● WHAT IS REQUIRED
Extract the complete listing and output it unchanged.

────────────────────────────────────────

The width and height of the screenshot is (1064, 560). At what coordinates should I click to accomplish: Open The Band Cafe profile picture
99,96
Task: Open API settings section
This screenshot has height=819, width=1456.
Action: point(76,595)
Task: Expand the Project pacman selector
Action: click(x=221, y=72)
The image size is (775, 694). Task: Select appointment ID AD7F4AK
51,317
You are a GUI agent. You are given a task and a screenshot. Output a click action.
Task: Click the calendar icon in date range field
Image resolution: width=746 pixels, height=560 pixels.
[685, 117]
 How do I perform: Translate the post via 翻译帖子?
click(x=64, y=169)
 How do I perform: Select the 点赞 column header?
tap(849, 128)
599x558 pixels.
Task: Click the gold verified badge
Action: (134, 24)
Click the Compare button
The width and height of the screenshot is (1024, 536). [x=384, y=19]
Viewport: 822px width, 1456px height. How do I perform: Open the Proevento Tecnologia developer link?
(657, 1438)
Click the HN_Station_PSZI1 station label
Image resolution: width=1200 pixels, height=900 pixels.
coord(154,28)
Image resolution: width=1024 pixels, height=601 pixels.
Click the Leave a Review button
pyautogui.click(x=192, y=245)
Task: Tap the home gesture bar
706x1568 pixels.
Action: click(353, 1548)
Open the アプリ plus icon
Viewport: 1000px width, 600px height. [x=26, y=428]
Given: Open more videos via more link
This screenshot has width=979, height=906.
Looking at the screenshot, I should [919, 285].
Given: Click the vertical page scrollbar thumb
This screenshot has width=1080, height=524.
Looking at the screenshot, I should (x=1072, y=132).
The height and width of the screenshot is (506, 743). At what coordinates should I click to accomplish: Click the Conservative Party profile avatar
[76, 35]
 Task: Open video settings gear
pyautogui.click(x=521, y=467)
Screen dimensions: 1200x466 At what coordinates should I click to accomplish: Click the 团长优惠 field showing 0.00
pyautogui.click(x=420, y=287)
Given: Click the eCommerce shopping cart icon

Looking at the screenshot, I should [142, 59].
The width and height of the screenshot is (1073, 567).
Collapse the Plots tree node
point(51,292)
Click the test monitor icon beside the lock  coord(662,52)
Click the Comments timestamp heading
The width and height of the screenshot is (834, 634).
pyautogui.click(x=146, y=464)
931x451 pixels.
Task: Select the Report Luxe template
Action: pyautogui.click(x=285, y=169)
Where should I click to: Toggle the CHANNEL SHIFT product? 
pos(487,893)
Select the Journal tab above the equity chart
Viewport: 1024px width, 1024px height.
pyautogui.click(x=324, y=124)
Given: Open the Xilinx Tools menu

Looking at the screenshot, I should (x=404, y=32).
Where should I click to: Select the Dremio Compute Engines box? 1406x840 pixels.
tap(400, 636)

────────────────────────────────────────

● RESPONSE
The width and height of the screenshot is (1064, 560). At what coordinates should I click to accomplish: Open The Band Cafe profile picture
99,96
Task: Open API settings section
This screenshot has height=819, width=1456.
Action: point(76,595)
Task: Expand the Project pacman selector
Action: click(x=221, y=72)
The image size is (775, 694). Task: Select appointment ID AD7F4AK
51,317
You are a GUI agent. You are given a task and a screenshot. Output a click action.
Task: Click the calendar icon in date range field
Image resolution: width=746 pixels, height=560 pixels.
[685, 117]
 How do I perform: Translate the post via 翻译帖子?
click(x=64, y=169)
 How do I perform: Select the 点赞 column header?
tap(849, 128)
599x558 pixels.
Task: Click the gold verified badge
Action: (134, 24)
Click the Compare button
The width and height of the screenshot is (1024, 536). [x=384, y=19]
Viewport: 822px width, 1456px height. How do I perform: Open the Proevento Tecnologia developer link?
(657, 1438)
Click the HN_Station_PSZI1 station label
Image resolution: width=1200 pixels, height=900 pixels.
coord(154,28)
Image resolution: width=1024 pixels, height=601 pixels.
Click the Leave a Review button
pyautogui.click(x=192, y=245)
Task: Tap the home gesture bar
706x1568 pixels.
Action: click(353, 1548)
Open the アプリ plus icon
Viewport: 1000px width, 600px height. [x=26, y=428]
Given: Open more videos via more link
This screenshot has width=979, height=906.
Looking at the screenshot, I should [919, 285].
Given: Click the vertical page scrollbar thumb
This screenshot has width=1080, height=524.
Looking at the screenshot, I should (x=1072, y=132).
The height and width of the screenshot is (506, 743). At what coordinates should I click to accomplish: Click the Conservative Party profile avatar
[76, 35]
 Task: Open video settings gear
pyautogui.click(x=521, y=467)
Screen dimensions: 1200x466 At what coordinates should I click to accomplish: Click the 团长优惠 field showing 0.00
pyautogui.click(x=420, y=287)
Given: Click the eCommerce shopping cart icon

Looking at the screenshot, I should [142, 59].
The width and height of the screenshot is (1073, 567).
Collapse the Plots tree node
point(51,292)
Click the test monitor icon beside the lock  coord(662,52)
Click the Comments timestamp heading
The width and height of the screenshot is (834, 634).
pyautogui.click(x=146, y=464)
931x451 pixels.
Task: Select the Report Luxe template
Action: pyautogui.click(x=285, y=169)
Where should I click to: Toggle the CHANNEL SHIFT product? 
pos(487,893)
Select the Journal tab above the equity chart
Viewport: 1024px width, 1024px height.
pyautogui.click(x=324, y=124)
Given: Open the Xilinx Tools menu

Looking at the screenshot, I should (x=404, y=32).
Where should I click to: Select the Dremio Compute Engines box? 1406x840 pixels.
tap(400, 636)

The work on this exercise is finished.